But I admit the blame partly lay with me and maybe the mind which planned the Indian batting order. Chappel-like occasional reshuffles earlier in his career would have spared Dravid world of curses.

For the most part of his hitherto 501 matches, he batted at No.3 which meant his coming in to bat would often mean Sachin’s departure in One-dayers and his survival could delay my master’s arrival in Tests. I would swap T.V channels, would rather switch to a movie. After the hiatus when I would return, Dravid would still be there. He would bow much like that masochist prick from school and then tumble a helmet full of water, showing me what he had accumulated in my hours of ignorance.

Yes, he annoyed and over the years I learned to ignore him. But however I tried, I could never bring myself to ‘hate’ Dravid, for he gave no reason. Dislike and distaste were always there yet hatred seemed too terse a feeling one could have for a man whom even the buzzing mosquitoes were likely to admire. My mind often played with the thought: “has he ever landed his palm on any of those tiny sanguinary beings”. His face never showed any change of expression. Maybe he did in seclusion, during commercial breaks. He was way too polite to get involved in such buffoonery in front of live T.V.

The engineer in him always had a measured approach, pitch-perfect and inhumanly: a smile should look like a smile, never meandering to the boundaries of smug or even a full-fledged grin.

Leave aside Dada of Lord’s, how many times can you recollect seeing Dravid jump in joy? Forget Kambli of ’96 World Cup semis, it belongs to an ignominious day, how many times have you seen your wall wail in despair? He was numb in joy, number in tears.
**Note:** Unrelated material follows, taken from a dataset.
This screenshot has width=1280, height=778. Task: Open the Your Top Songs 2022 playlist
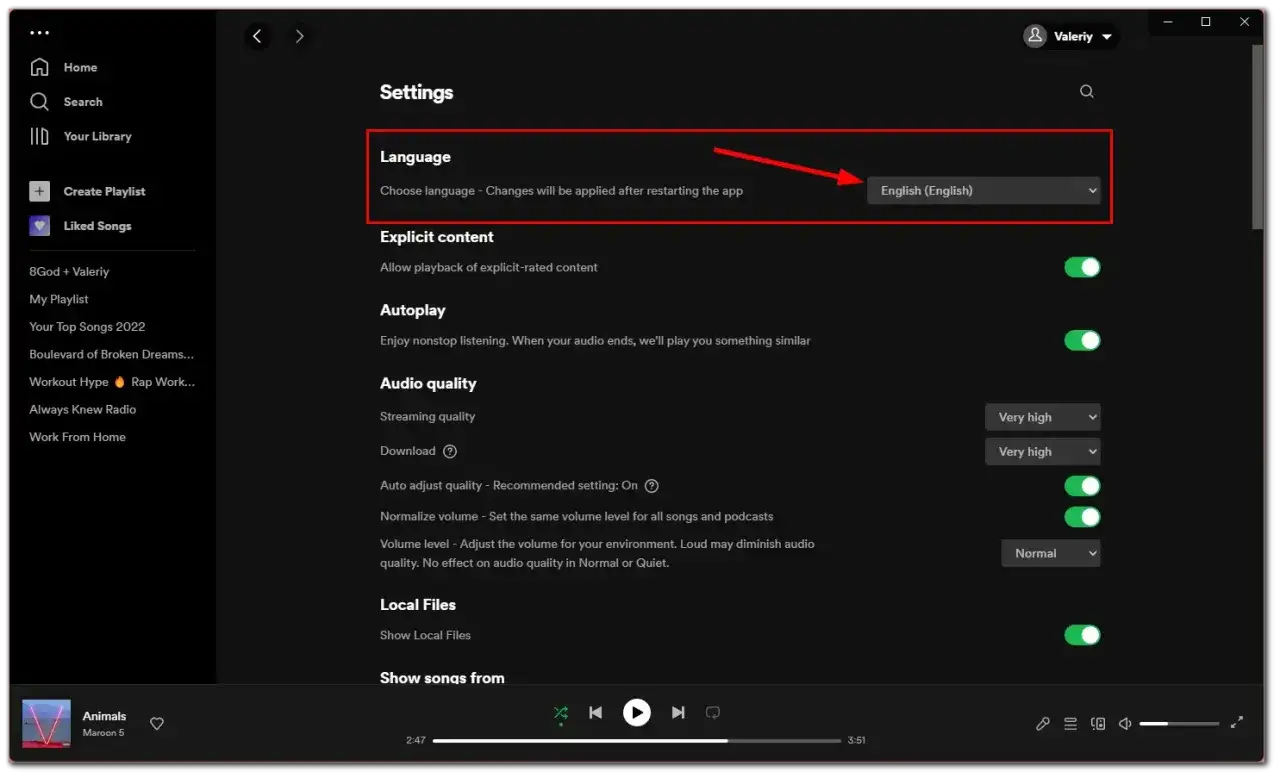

He could woo a million teenage girls, flaunt his genteelness to impress their moms and manage to go home draped in chorus yet crowned unsung.
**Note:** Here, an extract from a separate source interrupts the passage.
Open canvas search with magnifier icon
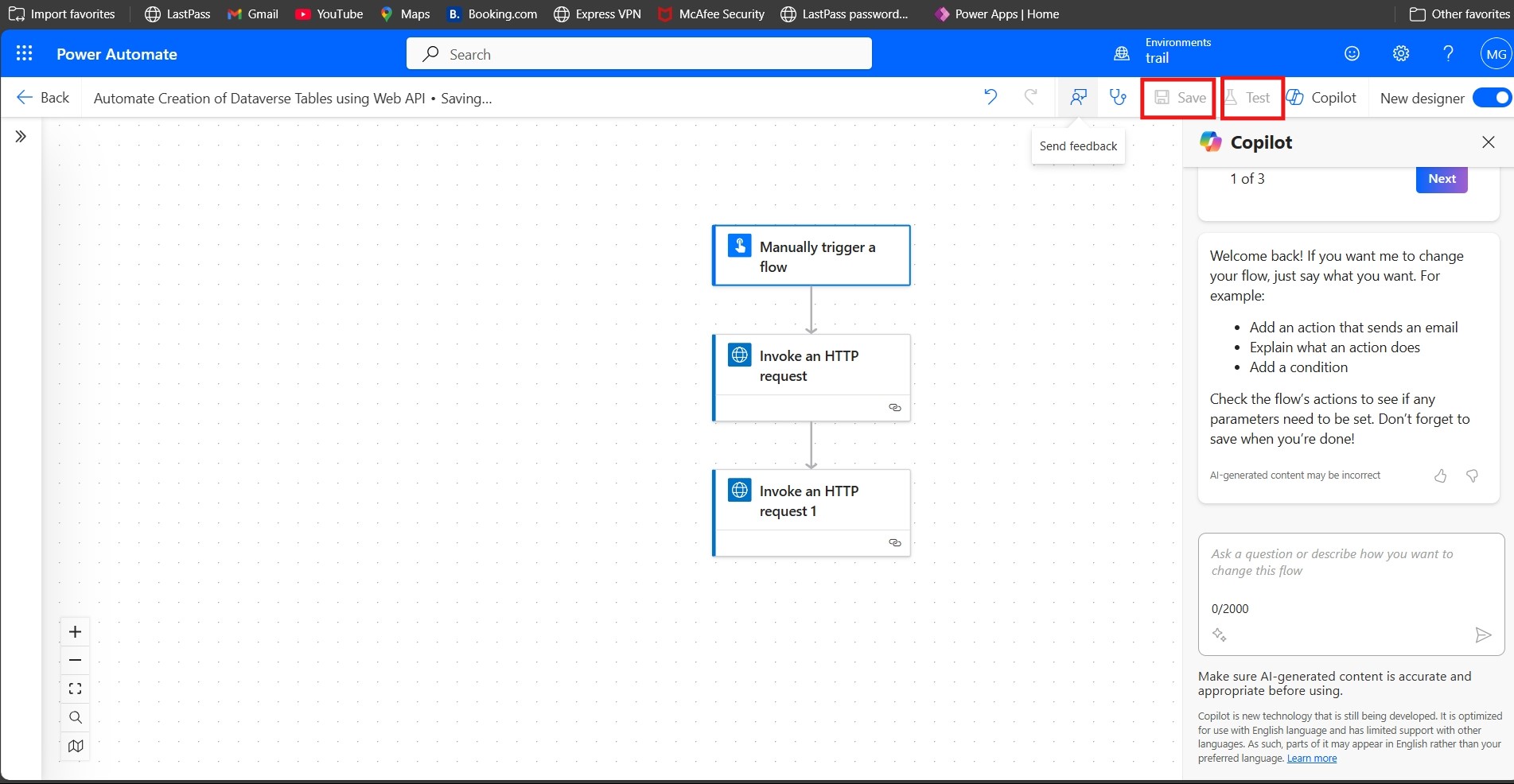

For his fans it is never enough. You call him ‘wall’, they will throw bricks at you; you call him 'dependable', they might sue you for understating.

He was underrated, often overshadowed “but does all this translate to being ‘under-appreciated’?” asks Siddhartha Vaidyanathan in his blog.

No it does not. As it should never have been, but didn’t fame follow Rahul in a haphazard manner?

He is clearly remembered for a dream debut at Lord’s but in collective memory it falls short of being splendid- splendor deceived by a margin of five runs. His highest score in one-dayers, however magnificent, peeps from behind the curtains of Sachin Tendulkar’s brilliance. His edenic 180 at Eden Gardens remains outnumbered by the very, very, special 281 that festoons V.V.S. Laxman. His 145 versus Sri Lanka in the world cup of ’99 is talked about more for his supporting act in forging the partnership and contributing to Sourav Ganguly’s 183, and sadly his tally of a gargantuan 461 runs in the tournament is written about more for the fact that he lost the player-of-tournament to the charisma of Lance Klusener.

Dravid is not damned, he cannot be. But the fear is that the feelings attached to him are way too mechanical. He is neither hated nor worshipped. He never reached those extremities of fans’ emotions. A hint of Dada, a tinge of Tendlya, perhaps even a pinch of Sreesanth would have made him more talked-about in street corners.

Now as he has retired from One-dayers and abstinence from Test cricket seems on the cards, I don’t have a foresight of where he would stand. I can’t promise my grandkids would pay attention to my ramblings about an Adam who never sinned. But I can ensure thousand Rahuls are to follow. The Eves whose hearts he rules wouldn’t stop anywhere short of cursing their kids by calling them “Rahoool”. What innovative minds… Ehh?